Given text:
Throne Room-Knossos |
Knossos, Crete- palace reconstruction |
Tuesday 20th Sept. 5pm
As we near the end of our third day in Crete
it is clear that much more time is required to put even a small dent in the
list of things to see and do.
Yesterday a bus tour
kept us occupied most of the day. Our first stop was the ancient site of Knossos, located approx.
5km south of Heraklion. The site is a partial ruin/ partial reconstruction of a
Minoan Palace from approx 3000 BC. The site was
first discovered in 1878 with excavation commencing in earnest around 1900.
When studying the site it is difficult to know where the mythological legends
end and where true history begins. Linked to various stories including that of
the Labyrinth and the Minotaur, the reconstruction is largely based on the
imagination of Arthur Evans. He was the principal archeologist who excavated
the site. Due to the use of wood and stucco, as opposed to stone, in the original
construction, little remains of the upper structures. The extensive use of wood
enabled the buildings to withstand earthquakes more successfully than a stone
structure. There does seem to be some evidence that the site was ultimately
destroyed around 1600 BC by a tsunami originating from the volcanic destruction
of Santorini. While the site is currently 5km inland from the Aegean
its northern section did originally border the sea and it was actually a key
Aegean port involved in trade with other centres of commerce.

Data provided:
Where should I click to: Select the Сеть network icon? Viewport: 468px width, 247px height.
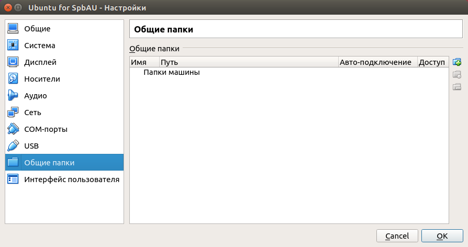click(13, 113)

Problem set:
**1)** Reproduce the Knossos travel entry starting at "Throne Room-Knossos |" and ending at "see and do.", substituting "fourth" for "third".
**2)** Extend the travel entry about Knossos and Crete past its final sentence.
Nothing in the listing is needed here.

Answers to the problems:
**1)**
Throne Room-Knossos |
Knossos, Crete- palace reconstruction |
Tuesday 20th Sept. 5pm
As we near the end of our fourth day in Crete
it is clear that much more time is required to put even a small dent in the
list of things to see and do.

**2)**
Following the Knossos tour the bus
travelled east along the coast for several km before turning south , ascending
to a level of 1000 meters in an area known as the Plateau of Lasithi. A fertile area measuring approx 12km
by 6, it is one of the key agricultural areas on the island. Much of the local
potato crop is grown here as well as apples, pears, cherries, figs, walnuts and
almonds. A brief stop afforded a visit to a monastery known by both the names
Kardiottissa and Panayia Kera, the latter meaning Precious Lady, the former
name relates to the ancient Greek names for both heart and walnut so its actual
meaning is debatable.
Lunch involved a
stop at a “traditional Greek tavern” That is tour guide lingo for a place
serving overpriced average food, and a kickback for the tour operator.
Following lunch we
made a brief stop at a family pottery ( more baksheesh for the tour guide!) then a final stop at a place known as Diktaio
Andro or the Psychro
Cave. According to Greek
Mythology this is where the mother of Zeus hid her son to prevent him from
being eaten by his father, the god
Apollo The visit involved a rather strenuous 20 minute hike up the side
of a mountain to reach the cave entrance, followed by a further 20 minutes to
enter and exit a cave that I found to be rather anticlimactic. Actually, after
seeing the ATM cave in Belize,
almost any cave pales in comparison.
Fresco reproduction-Knossos |
This morning a trip
by local bus to Heraklion took around 40 minutes. The first stop omnce we
reached the capital was the museum of archeology. Essentially under renovations
since 2006 only one room of key exhibits was on display. Several frescoes from Knossos were featured
along with many examples of pottery and jewelry from both the Minoan Period and
the later Dorian and Roman periods.
After leaving the
museum we walked through the downtown area, which features several pedestrian
streets. Primarily geared to tourists the area consists of mostly cafes,
souvenir shops and the occasional designer clothing shop offering expensive
clothing in sizes too small for the typical Canadian. A walk down to the old
port was rewarded with a glimpse of an old Venetian fortress as well as an old
Monastery and surrounding ruins under restoration.
The return to the
hotel was a little challenging as the destination signage on the buses was tricky to decipher. Fortunately a bus
driver steered us to the correct bus.
Arriving at the
hotel by 2pm we just caught the end of the lunch service then spent the
afternoon relaxing by the pool.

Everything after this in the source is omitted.